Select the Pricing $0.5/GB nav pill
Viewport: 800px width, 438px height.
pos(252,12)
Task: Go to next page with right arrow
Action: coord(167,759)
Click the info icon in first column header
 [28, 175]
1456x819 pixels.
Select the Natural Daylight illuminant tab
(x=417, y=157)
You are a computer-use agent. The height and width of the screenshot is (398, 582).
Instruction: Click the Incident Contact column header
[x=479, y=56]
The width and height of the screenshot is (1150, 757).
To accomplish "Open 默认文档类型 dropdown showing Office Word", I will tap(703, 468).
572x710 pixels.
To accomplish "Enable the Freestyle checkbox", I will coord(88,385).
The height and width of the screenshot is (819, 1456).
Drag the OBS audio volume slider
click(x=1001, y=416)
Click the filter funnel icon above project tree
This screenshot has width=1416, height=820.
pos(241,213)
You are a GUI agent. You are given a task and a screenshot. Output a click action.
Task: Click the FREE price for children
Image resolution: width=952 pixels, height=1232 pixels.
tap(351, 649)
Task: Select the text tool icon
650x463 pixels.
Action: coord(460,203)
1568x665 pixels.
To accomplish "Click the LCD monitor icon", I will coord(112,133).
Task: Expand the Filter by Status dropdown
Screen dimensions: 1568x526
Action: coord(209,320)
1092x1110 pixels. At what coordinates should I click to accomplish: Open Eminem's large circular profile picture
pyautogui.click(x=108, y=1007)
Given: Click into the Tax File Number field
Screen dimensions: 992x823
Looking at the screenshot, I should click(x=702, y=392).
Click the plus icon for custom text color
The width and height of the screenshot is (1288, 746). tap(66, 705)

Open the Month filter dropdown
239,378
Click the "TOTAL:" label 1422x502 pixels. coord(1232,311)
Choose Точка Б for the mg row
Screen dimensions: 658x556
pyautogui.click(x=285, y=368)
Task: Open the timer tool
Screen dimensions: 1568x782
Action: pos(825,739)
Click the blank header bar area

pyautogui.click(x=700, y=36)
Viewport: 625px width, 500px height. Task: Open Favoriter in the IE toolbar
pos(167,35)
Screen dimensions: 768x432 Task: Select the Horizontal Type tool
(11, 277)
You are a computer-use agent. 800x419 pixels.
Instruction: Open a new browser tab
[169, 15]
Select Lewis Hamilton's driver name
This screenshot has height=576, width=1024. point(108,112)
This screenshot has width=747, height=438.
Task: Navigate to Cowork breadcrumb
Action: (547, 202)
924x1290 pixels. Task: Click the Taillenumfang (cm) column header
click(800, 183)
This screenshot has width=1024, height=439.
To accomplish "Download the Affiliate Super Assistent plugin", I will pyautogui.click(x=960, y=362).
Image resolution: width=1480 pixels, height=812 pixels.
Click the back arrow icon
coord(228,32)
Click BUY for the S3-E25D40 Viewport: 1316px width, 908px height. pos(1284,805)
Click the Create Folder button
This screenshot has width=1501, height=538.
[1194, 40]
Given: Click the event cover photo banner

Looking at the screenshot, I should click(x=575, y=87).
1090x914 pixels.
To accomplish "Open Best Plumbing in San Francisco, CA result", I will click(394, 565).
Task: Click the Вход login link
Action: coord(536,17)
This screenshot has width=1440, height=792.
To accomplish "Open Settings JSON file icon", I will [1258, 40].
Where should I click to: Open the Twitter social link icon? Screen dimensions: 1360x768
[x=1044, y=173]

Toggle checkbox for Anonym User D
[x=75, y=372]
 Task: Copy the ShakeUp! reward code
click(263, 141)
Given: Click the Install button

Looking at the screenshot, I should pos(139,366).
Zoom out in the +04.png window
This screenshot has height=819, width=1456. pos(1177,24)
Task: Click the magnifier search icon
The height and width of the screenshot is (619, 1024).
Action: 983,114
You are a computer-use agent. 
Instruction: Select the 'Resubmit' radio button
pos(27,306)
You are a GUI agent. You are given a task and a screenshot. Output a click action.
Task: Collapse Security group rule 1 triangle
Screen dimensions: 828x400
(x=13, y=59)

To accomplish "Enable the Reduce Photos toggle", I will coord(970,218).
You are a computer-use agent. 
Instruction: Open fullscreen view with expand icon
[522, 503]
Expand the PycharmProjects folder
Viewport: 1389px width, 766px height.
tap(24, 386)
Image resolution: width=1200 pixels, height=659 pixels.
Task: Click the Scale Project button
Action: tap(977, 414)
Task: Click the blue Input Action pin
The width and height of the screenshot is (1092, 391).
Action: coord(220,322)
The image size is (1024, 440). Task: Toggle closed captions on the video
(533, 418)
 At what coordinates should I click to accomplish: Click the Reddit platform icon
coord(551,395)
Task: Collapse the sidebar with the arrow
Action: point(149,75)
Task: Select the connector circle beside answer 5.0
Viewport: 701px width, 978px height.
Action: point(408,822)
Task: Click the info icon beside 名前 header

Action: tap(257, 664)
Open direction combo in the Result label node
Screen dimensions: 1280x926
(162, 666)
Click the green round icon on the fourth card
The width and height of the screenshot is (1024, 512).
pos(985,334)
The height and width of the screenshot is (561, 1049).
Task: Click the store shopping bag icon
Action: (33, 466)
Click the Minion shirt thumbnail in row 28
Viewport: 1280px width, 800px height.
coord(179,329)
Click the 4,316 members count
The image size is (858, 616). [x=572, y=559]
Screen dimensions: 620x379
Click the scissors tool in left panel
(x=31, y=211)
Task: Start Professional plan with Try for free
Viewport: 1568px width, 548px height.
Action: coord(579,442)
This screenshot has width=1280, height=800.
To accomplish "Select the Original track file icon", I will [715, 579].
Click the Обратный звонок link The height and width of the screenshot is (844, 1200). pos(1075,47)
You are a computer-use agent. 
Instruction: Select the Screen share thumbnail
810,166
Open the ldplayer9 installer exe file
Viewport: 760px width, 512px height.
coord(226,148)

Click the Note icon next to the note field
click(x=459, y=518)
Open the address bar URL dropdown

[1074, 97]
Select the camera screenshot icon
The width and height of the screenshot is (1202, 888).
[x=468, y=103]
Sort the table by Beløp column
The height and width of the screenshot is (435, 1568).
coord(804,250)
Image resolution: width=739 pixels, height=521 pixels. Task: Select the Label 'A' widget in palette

------------------------------------

▸ WORK ORDER: Please make an exact copy of the lines above from the line with "Viewport: 625px width, 500px" through the line with "Click the Create Folder button", both ends included.

▸ SOLUTION FOR THIS PROBLEM:
Viewport: 625px width, 500px height. Task: Open Favoriter in the IE toolbar
pos(167,35)
Screen dimensions: 768x432 Task: Select the Horizontal Type tool
(11, 277)
You are a computer-use agent. 800x419 pixels.
Instruction: Open a new browser tab
[169, 15]
Select Lewis Hamilton's driver name
This screenshot has height=576, width=1024. point(108,112)
This screenshot has width=747, height=438.
Task: Navigate to Cowork breadcrumb
Action: (547, 202)
924x1290 pixels. Task: Click the Taillenumfang (cm) column header
click(800, 183)
This screenshot has width=1024, height=439.
To accomplish "Download the Affiliate Super Assistent plugin", I will pyautogui.click(x=960, y=362).
Image resolution: width=1480 pixels, height=812 pixels.
Click the back arrow icon
coord(228,32)
Click BUY for the S3-E25D40 Viewport: 1316px width, 908px height. pos(1284,805)
Click the Create Folder button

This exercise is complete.